# [Given records]
--

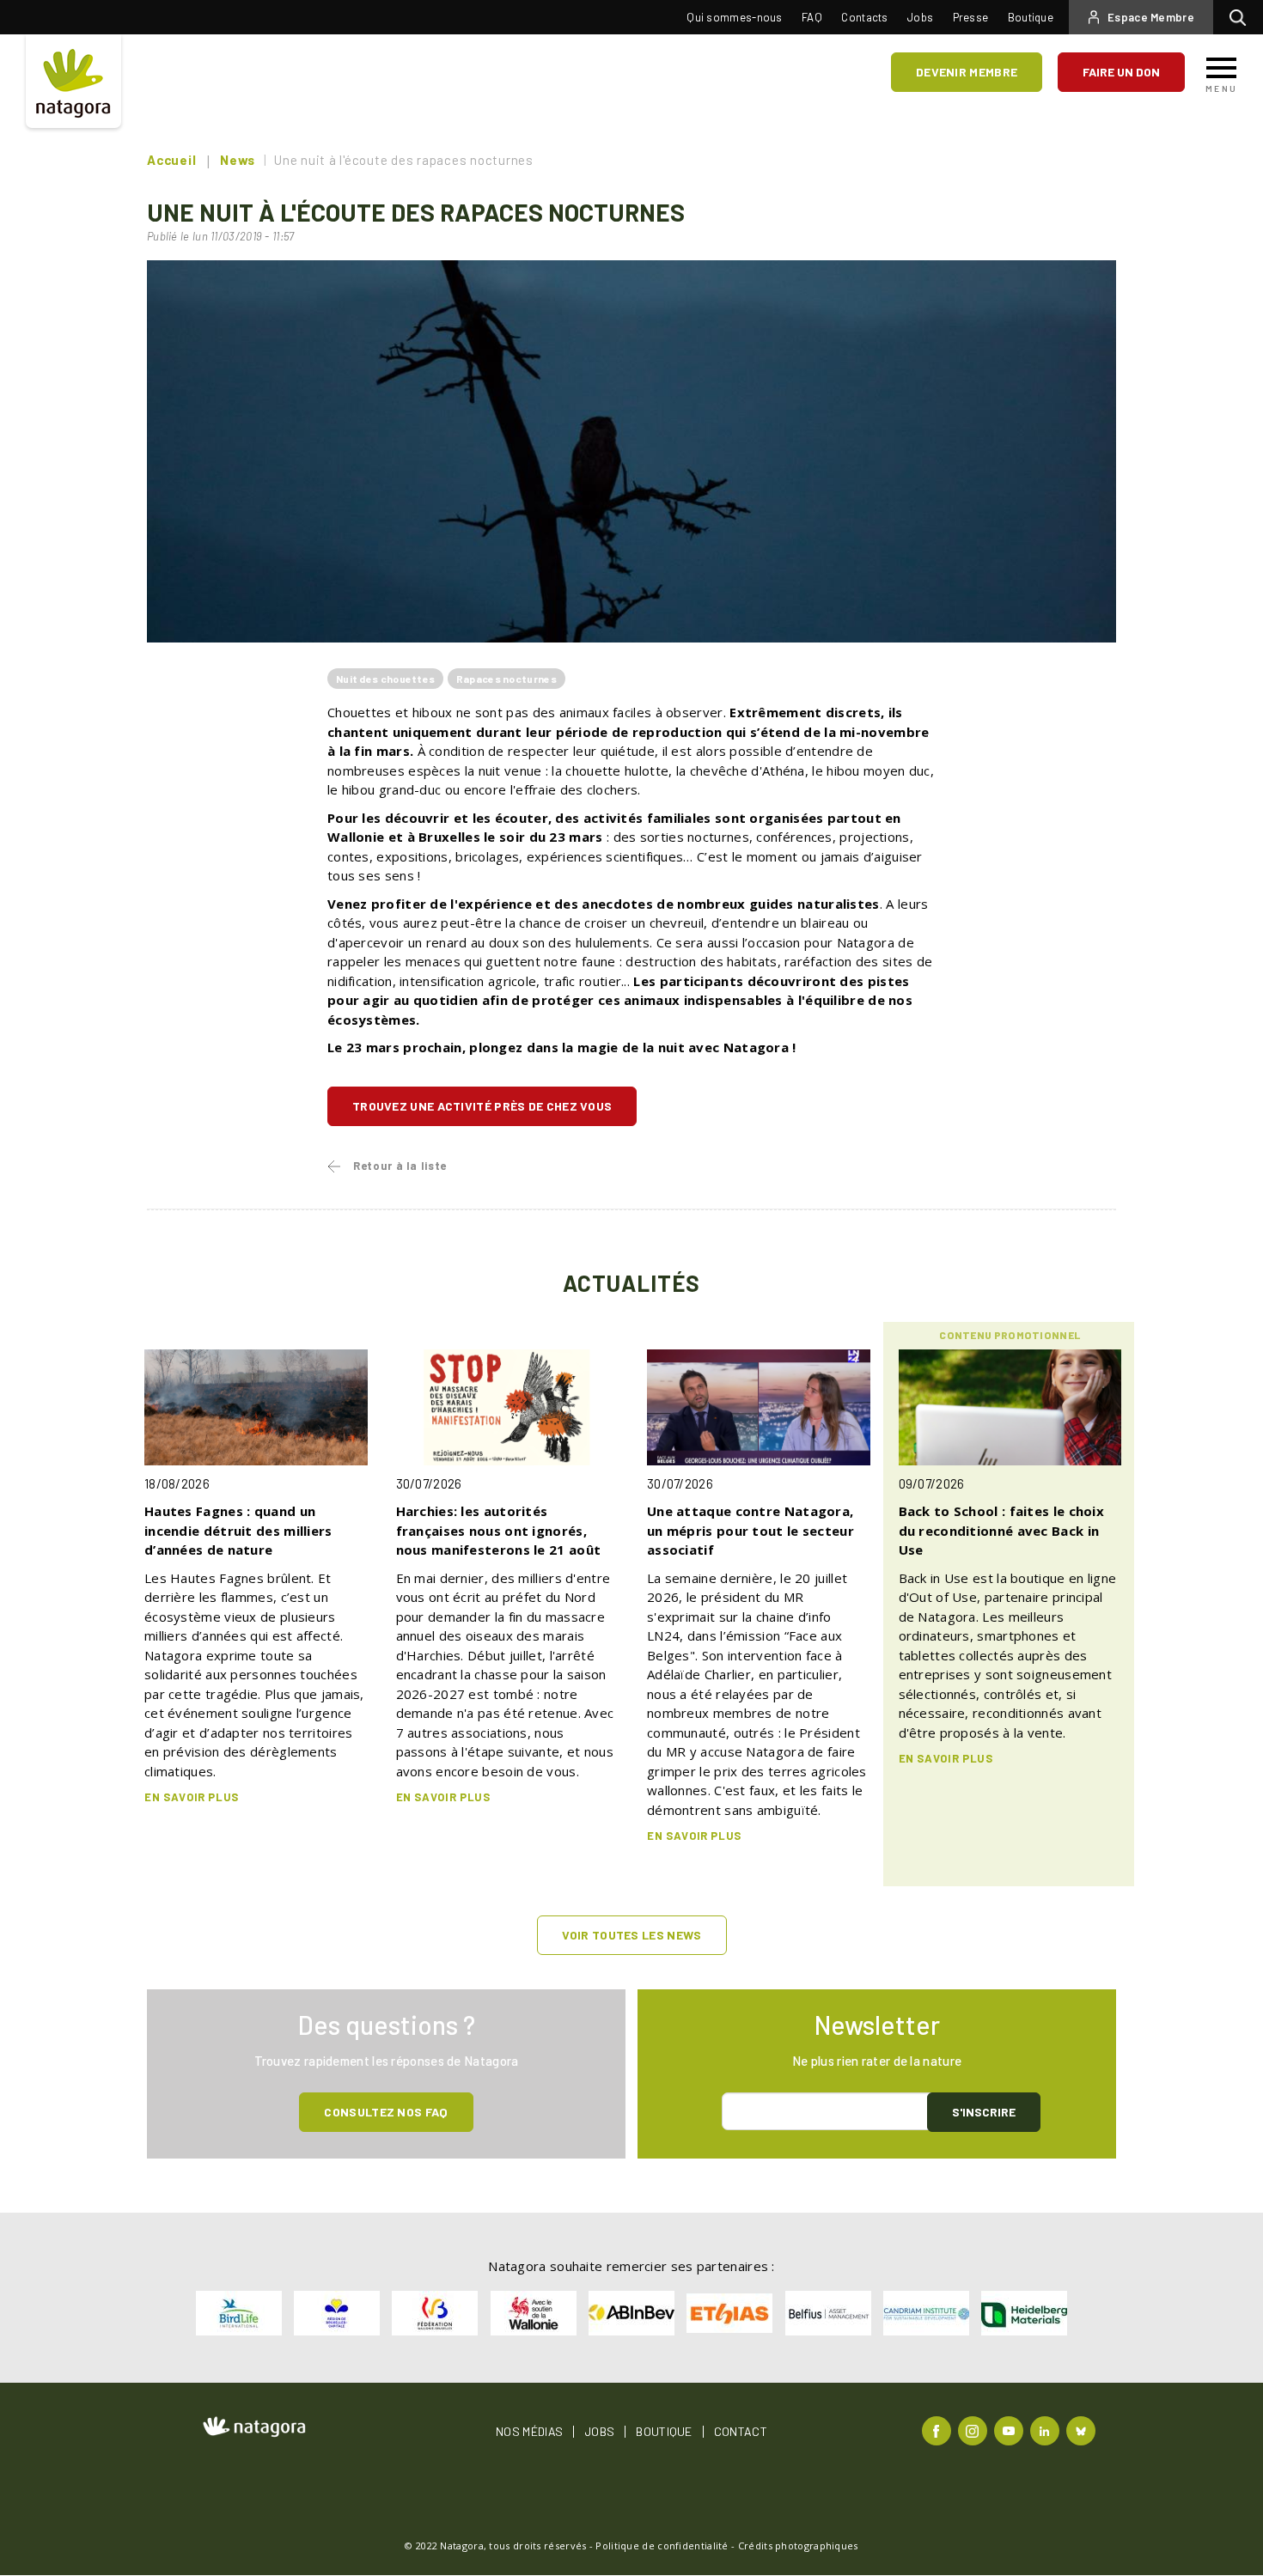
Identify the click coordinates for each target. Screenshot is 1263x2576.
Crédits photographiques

--

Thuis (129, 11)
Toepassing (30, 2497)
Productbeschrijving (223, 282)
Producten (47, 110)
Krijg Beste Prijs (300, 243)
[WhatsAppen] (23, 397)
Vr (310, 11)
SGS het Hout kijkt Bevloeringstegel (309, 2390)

--

# [Exercise]
The response must hold only the lines above from the line with "Productbeschrijving (223, 282)" through the line with "SGS het Hout", each copied exactly, both ends kept.

# [Output for this task]
Productbeschrijving (223, 282)
Producten (47, 110)
Krijg Beste Prijs (300, 243)
[WhatsAppen] (23, 397)
Vr (310, 11)
SGS het Hout kijkt Bevloeringstegel (309, 2390)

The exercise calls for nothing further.